- Live Search QnA homepage
- Developer: Microsoft
- Preview release: Beta / March 16th, 2006 to May 21st, 2009
- Type: Knowledge Market
- Website: Archived official website at the Wayback Machine (archive index)

= MSN QnA =

MSN QnA (formerly Live Search QnA and Windows Live QnA, codenamed Answers), was a question and answer service, part of Microsoft's MSN group of services. It is somewhat similar to Google Answers, but closer in function to Yahoo! Answers. Users could ask questions, tag them according to topic, and gain points and reputation for answering other users' questions.

The service was community based; questions are posed to the whole community, rather than just one researcher. At that point there were apparently no plans for any monetary compensation of any kind for answering questions; rather, like with Yahoo! Answers, the only rewards are having high point counts and good reputation. In order to open an account a user needs a Windows Live ID (now Microsoft account).

All questions on MSN QnA were "tagged" by the poster to allow easy searching and navigation.

The MSN QnA beta ended and the website closed on May 21, 2009.

==Levels, Scoring and Reputation System==
Users are given four days to answer a question. Questions can be rated for their usefulness once a best answer has been selected. The scoring system is weighted to encourage users to participate and answer questions. Scores are awarded by answering questions and voting for answers. Bonus scores are awarded for creating the best answer or voting for the best answer. Generally, the user's QnA score will rise more quickly if their votes are for quality answers. A user is limited to 100 votes per day.

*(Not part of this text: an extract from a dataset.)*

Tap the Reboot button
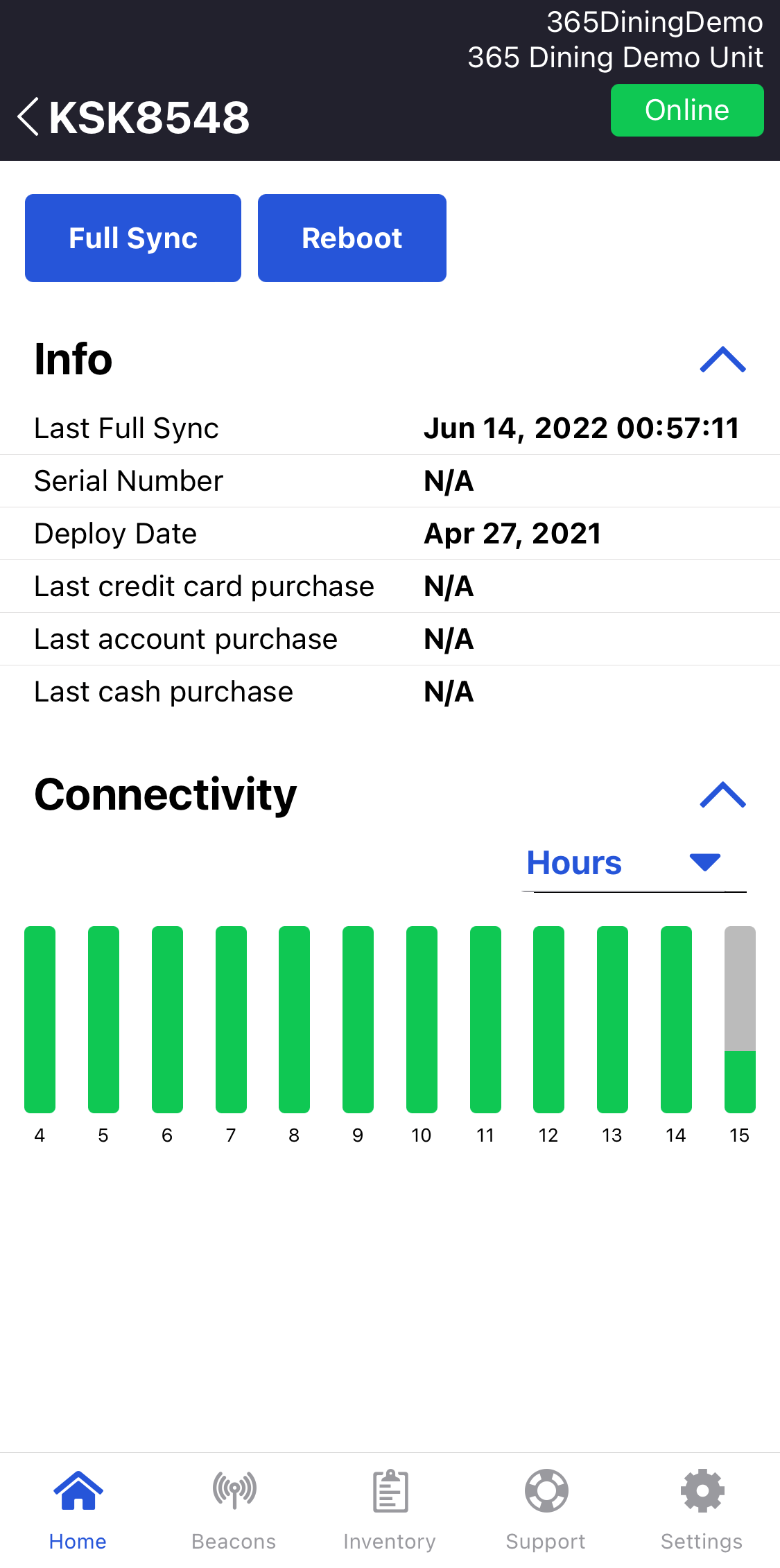 tap(352, 238)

QnA users also have a reputation system under their profile that allows other users to know how likely their answer is a good one, based on the user's past performance. This is shown by the number of stars under their username. This is a lifetime rating, so all users begins with zero stars and as time passes, their reputation will change. The reputation system is based on the number of best answers given over time as a percentage of total answers given. It is also possible to affect a reputation negatively by violating the code of conduct. The account that caused the violation receives moderation and removal of content. Participants that repeatedly violate the code of conduct are moderated to a "Former Member" status and to continue in the forum are required to start a new account and lose all reputation and points from the previous account.

| Action | Scores |
|---|---|
| Sign in to QnA | 1 |
| Vote | 1 |
| Vote for winning best answer | 4 |
| Rate completed question | 1 |
| Answer a question | 5 |
| Give best answer to a question | 20 |
| Violate code of conduct | -50 |

-------------------------------------------------------------------------------------------
Level System
1. 20-499 scores
2. 500-999 scores
3. 1,000-1,999 scores
4. 2,000-3,999 scores
5. 4,000-7,999 scores
6. 8,000-14,999 scores
7. 15,000-29,999 scores
8. 30,000-49,999 scores
9. 50,000-99,999 scores
10. 100,000+ scores

==History==
MSN QnA originally started as a Windows Live-branded service. On 29 April 2008, QnA was rebranded as part of the Live Search family, named Live Search QnA, as part of Microsoft's effort to separate its Bing (then Live Search) developments from the Windows Live services family. On 18 February 2009, the QnA team officially announced that Live Search QnA would soon be rebranded as part of the MSN family of services, focusing on content and community. On 13 March 2009, MSN QnA Beta version was officially released.

On 11 May 2009, the QnA team officially announced the closure of the QnA service, to take place on May 21.